A trypanosomal chancre can develop on the site of inoculation. This is followed by a hemolymphatic stage with symptoms that include fever, lymphadenopathy, and
pruritus. In the meningoencephalitic stage, invasion of the central nervous system can cause headaches, somnolence, abnormal behavior, and lead to loss of consciousness and coma.
The course of infection is much more acute with T. b. rhodesiense than T. b. gambiense.
Laboratory Diagnosis:
The diagnosis rests
upon demonstrating trypanosomes by microscopic examination of chancre fluid, lymph node
aspirates, blood, bone marrow, or, in the late stages of infection, cerebrospinal
fluid. A wet preparation should be examined for the motile trypanosomes, and in
addition a smear should be fixed, stained with Giemsa (or Field), and examined.
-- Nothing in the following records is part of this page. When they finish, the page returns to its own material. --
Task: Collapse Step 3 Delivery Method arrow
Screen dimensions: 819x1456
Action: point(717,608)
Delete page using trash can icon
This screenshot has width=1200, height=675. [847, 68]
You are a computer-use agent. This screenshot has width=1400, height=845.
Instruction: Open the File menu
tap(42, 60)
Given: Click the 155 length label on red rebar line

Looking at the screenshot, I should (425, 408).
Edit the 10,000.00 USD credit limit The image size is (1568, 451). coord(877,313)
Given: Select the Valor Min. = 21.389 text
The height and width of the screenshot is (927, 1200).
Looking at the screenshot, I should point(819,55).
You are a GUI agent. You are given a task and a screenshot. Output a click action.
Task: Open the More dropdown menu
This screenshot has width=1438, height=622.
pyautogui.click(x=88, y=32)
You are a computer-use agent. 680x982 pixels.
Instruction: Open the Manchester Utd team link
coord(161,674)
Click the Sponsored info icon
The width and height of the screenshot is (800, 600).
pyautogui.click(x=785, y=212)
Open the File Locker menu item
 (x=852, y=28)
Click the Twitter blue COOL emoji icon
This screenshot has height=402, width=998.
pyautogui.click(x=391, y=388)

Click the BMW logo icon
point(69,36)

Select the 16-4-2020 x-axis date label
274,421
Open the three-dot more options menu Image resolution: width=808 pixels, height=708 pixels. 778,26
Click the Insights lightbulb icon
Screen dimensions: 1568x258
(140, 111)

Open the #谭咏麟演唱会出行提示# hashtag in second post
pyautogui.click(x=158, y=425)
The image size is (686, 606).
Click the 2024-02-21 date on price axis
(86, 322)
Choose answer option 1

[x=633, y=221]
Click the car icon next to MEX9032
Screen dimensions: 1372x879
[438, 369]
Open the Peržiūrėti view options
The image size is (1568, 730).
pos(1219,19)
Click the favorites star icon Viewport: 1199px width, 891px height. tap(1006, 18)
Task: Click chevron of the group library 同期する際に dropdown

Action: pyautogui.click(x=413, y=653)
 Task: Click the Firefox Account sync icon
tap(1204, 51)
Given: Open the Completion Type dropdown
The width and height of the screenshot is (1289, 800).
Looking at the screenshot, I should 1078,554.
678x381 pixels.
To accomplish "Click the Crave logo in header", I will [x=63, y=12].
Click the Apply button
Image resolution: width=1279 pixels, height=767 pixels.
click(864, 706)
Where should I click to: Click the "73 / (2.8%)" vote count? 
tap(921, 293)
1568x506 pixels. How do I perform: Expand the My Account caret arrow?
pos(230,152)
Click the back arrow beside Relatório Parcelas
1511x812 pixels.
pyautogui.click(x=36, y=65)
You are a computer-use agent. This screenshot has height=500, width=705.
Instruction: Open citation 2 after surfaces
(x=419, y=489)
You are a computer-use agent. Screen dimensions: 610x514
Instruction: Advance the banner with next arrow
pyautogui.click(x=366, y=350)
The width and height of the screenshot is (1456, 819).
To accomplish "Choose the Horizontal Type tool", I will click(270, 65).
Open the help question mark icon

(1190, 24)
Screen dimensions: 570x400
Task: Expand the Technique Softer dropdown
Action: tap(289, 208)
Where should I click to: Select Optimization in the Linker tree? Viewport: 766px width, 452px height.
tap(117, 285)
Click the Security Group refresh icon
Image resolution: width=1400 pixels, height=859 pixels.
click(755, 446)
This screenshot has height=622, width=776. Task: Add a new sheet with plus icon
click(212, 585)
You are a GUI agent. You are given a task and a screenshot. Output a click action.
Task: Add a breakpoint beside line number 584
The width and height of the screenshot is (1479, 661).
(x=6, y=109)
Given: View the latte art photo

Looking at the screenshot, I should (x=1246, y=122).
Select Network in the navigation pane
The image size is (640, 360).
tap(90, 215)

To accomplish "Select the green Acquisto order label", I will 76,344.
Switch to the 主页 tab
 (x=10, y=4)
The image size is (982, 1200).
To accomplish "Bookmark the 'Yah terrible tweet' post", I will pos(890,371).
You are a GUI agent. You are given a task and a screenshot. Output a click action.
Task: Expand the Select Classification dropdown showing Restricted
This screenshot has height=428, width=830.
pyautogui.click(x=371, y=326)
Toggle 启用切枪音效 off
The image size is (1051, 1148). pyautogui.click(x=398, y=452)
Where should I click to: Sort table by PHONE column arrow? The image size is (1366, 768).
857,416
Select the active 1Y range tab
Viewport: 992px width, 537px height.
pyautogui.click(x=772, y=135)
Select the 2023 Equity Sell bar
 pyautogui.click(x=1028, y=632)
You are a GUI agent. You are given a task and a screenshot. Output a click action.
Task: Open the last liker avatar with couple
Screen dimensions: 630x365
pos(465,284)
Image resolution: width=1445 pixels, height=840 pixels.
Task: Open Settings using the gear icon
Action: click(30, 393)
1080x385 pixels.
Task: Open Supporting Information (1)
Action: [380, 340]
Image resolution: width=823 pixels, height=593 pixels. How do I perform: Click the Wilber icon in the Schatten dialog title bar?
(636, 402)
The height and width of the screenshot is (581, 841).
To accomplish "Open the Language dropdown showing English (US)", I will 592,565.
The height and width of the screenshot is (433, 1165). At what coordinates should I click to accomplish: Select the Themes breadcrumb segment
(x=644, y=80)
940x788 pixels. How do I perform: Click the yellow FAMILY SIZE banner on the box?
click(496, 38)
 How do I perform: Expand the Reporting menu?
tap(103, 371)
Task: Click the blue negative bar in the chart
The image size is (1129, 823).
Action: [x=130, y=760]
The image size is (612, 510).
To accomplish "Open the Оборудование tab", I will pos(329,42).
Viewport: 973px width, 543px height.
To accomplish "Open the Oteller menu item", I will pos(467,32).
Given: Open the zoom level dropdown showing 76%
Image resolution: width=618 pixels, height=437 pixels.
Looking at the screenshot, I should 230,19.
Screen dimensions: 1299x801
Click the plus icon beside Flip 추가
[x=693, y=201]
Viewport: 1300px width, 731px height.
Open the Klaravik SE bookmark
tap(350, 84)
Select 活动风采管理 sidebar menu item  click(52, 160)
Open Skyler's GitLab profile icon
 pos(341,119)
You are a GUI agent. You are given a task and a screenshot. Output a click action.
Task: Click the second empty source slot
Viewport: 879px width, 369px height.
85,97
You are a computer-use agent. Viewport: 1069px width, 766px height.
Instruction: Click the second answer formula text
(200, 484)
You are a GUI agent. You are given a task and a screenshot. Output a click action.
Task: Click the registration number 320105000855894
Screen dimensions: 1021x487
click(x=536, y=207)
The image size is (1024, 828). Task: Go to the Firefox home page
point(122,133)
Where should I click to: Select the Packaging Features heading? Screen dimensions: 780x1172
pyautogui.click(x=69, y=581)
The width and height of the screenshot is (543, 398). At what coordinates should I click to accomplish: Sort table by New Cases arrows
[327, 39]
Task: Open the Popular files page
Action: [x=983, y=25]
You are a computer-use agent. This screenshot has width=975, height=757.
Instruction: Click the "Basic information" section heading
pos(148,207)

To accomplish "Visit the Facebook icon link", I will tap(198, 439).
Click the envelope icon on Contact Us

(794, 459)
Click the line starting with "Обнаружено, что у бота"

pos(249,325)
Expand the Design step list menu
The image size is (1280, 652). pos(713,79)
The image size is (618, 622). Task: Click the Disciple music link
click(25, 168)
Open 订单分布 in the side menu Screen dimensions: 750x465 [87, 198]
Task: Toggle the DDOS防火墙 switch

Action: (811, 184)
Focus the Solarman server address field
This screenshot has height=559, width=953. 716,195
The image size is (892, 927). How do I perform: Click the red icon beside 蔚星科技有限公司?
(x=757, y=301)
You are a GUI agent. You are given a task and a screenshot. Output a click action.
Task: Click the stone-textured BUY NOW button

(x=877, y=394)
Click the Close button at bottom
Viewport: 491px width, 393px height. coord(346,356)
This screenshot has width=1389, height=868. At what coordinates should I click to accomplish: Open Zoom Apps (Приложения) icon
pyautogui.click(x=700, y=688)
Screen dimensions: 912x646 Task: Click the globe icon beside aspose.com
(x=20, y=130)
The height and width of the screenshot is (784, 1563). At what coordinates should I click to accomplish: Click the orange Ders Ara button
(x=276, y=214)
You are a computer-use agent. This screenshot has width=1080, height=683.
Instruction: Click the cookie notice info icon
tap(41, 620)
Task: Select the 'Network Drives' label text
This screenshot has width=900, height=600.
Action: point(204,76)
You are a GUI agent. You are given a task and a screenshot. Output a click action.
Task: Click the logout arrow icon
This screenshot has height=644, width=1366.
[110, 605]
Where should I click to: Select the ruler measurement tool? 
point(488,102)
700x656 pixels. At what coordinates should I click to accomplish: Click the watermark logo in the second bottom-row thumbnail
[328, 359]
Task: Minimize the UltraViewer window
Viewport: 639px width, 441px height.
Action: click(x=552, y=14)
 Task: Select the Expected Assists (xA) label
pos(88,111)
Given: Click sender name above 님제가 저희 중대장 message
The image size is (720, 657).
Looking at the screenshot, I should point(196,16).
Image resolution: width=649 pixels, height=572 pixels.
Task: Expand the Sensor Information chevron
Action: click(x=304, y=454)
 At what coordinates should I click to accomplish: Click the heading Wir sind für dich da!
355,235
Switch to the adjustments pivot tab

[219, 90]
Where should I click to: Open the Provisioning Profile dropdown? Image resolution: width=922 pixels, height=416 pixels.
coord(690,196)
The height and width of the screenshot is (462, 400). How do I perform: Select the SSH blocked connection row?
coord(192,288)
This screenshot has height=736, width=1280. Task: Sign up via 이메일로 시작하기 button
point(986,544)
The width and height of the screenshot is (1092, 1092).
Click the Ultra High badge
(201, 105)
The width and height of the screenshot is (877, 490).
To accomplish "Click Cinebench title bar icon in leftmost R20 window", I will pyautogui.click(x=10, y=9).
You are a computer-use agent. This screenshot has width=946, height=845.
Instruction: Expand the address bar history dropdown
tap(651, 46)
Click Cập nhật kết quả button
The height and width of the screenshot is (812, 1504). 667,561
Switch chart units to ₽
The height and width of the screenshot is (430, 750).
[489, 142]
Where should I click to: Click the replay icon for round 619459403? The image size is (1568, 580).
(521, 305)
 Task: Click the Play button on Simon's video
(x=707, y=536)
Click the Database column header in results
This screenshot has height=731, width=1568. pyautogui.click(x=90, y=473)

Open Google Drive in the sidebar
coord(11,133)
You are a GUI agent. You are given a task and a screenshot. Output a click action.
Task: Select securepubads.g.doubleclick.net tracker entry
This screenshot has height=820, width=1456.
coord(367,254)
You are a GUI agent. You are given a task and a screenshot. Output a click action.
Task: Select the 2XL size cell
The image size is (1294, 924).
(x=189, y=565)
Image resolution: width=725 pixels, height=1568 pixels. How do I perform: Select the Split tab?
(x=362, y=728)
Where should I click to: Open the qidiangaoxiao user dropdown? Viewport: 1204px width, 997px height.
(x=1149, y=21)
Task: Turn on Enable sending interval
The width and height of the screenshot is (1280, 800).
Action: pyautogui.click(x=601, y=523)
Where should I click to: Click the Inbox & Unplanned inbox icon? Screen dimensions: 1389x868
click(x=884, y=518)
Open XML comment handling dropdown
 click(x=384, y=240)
Concentration techniques can be used prior to microscopic examination. For blood
samples, these include centrifugation followed by examination of the buffy coat; mini
anion-exchange/centrifugation; and the Quantitative Buffy Coat (QBC) technique. For
other samples such as spinal fluid, concentration techniques include centrifugation
followed by examination of the sediment. Isolation of the parasite by inoculation of
rats or mice is a sensitive method, but its use is limited to T. b. rhodesiense. Antigen
detection assays, in a test format suitable for field use, are being developed and
evaluated. Antibody detection has sensitivity and specificity that are too variable
for clinical decisions. In addition, in infections with T. b. rhodesiense,
seroconversion occurs after the onset of clinical symptoms and thus is of limited
use. However, the Card Agglutination Trypanosomiasis Test (CATT) test is of value
for epidemiologic surveys or screening of T. b. gambiense.
Diagnostic findings
- Microscopy
- Case
history 20-2002 from the New England Journal of Medicine (http://www.nejm.org) Vol. 346, No. 26, June 27, 2002.
Treatment:
Treatment should be started as soon as possible and is based on the infected person’s symptoms and laboratory results.
The drug regimen depends on the infecting species and the stage of infection.
Pentamidine isethionate* and suramin (under an investigational New Drug Protocol from CDC's Drug Service)
are the drugs of choice to treat the hemolymphatic stage of West and East African Trypanosomiasis, respectively.
Melarsoprol is the drug of choice for late disease with central nervous system involvement (infections by
T.b. gambiense or T. b. rhodiense). See recommendations in The Medical Letter for complete information.
* This drug is
approved by the FDA, but considered investigational for this purpose.